Le nouveau trailer du film Supergirl utilise une chanson de Jimmy Ruffin pour illustrer la quête désespérée de l’héroïne kryptonienne. Ce choix musical accompagne Kara dans sa mission spatiale pour sauver son fidèle compagnon Krypto.
James Gunn déploie son art de la bande-son narrative avec une précision chirurgicale dans ce nouvel aperçu. L’alliance entre Supergirl et la chanson de Jimmy Ruffin crée une ambiance unique pour cette épopée galactique. Cette chanson constitue d’ailleurs la clé émotionnelle de l’intrigue entière.
Quel classique Motown Gunn a-t-il choisi ?
Jimmy Ruffin signe « What Becomes of the Brokenhearted ». Ce tube de 1966 avait, à une époque, dominé les classements américains, français et britanniques. Classé 14e meilleur titre de l’année par Billboard, ce morceau décrit la souffrance des cœurs abandonnés. Avant Supergirl, cette chanson de Jimmy Ruffin était apparue dans The Wonder Years, Big Little Lies ou For All Mankind. C’est donc un morceau qui a su traverser les époques.
Gunn ne sélectionne jamais par hasard. Le réalisateur, célèbre pour ses playlists Guardians of the Galaxy, choisit des morceaux qui racontent l’histoire autant que les dialogues. Ici, le choix du vintage soul est parfait pour le récit de Tom King et Bilquis Evely adapté pour l’écran.
La chanson de Jimmy Ruffin illustre bien le voyage de Supergirl
Kara Zor-El n’est pas la cousine joyeuse que l’on imagine. Dans Woman of Tomorrow, elle sombre dans l’alcool et le désespoir. Elle est déracinée, orpheline de Krypton, étrangère partout. Sa rencontre avec Ruthye Marye Knoll, jeune fille voulant venger la mort de son père, forme le cœur du récit. Supergirl accepte d’aider cette enfant, non par héroïsme, mais pour lui prouver que la vengeance ne guérit rien.
La chanson de Jimmy Ruffin résonne à double niveau dans le film DCU Supergirl. Elle évoque d’une part la douleur de Kara, qui a perdu monde et famille. Cela dit, elle exprime également celle de Ruthye, endeuillée par les Brigands. Le trailer ajoute néanmoins une couche supplémentaire. Krypto, seul compagnon restant de l’héroïne, a trois jours à vivre sans antidote.
Comment la musique amplifie-t-elle l’enjeu émotionnel ?
La mission de l’héroïne devient existentielle. Sauver Krypto, c’est préserver le dernier lien tangible avec son passé kryptonien.
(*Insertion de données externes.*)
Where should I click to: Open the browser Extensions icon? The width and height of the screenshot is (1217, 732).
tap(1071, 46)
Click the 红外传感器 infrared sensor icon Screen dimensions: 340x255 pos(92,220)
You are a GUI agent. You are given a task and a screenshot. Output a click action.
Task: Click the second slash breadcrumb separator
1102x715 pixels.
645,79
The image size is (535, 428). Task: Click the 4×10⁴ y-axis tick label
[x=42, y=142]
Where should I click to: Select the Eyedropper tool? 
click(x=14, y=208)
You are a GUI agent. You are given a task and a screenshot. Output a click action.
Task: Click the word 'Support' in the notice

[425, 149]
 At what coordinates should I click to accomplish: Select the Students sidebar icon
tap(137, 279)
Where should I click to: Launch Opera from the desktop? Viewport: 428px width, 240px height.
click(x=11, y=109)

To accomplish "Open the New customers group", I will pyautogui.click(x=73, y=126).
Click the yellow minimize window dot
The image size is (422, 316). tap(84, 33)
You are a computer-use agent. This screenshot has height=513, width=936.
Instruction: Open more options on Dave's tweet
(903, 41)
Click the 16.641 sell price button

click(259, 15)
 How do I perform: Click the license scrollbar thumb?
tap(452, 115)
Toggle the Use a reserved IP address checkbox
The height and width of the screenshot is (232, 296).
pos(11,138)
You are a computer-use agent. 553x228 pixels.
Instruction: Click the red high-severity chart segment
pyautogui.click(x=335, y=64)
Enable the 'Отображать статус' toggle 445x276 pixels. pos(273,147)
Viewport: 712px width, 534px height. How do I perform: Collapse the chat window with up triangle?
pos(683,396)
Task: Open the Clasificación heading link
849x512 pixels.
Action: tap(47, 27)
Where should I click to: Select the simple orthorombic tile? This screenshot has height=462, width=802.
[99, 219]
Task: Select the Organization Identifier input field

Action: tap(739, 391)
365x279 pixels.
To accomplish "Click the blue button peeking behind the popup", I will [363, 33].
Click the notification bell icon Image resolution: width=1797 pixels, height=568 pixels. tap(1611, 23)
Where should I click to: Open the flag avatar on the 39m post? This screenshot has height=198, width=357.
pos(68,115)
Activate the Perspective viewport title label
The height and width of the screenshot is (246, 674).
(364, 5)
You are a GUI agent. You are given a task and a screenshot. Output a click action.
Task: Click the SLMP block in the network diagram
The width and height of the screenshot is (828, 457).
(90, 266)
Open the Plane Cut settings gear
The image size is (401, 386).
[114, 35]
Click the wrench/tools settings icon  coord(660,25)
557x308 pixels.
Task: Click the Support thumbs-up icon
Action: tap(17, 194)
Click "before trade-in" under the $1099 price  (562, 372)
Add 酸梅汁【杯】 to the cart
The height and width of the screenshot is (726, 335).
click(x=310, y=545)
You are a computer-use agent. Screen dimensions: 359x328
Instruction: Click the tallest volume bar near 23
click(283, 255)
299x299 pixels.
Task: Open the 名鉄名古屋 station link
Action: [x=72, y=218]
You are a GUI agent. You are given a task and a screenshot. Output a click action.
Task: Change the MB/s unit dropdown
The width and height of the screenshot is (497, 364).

La chanson de Jimmy Ruffin souligne alors cette urgence désespérée dans Supergirl. Elle transforme ainsi une quête spatiale en odyssée intime. Gunn utilise le morceau pour révéler ce que les explosions et les combats masquent. Une femme terrifiée à l’idée de perdre encore.
Les fans inquiets d’une bande-son entièrement vintage peuvent donc se rassurer. Gunn diversifie ses sources selon les besoins narratifs. Pour Supergirl, le choix de 1966 s’avère quant à lui infaillible. Il connecte immédiatement le public à une émotion universelle, celle du cœur brisé cherchant sa route.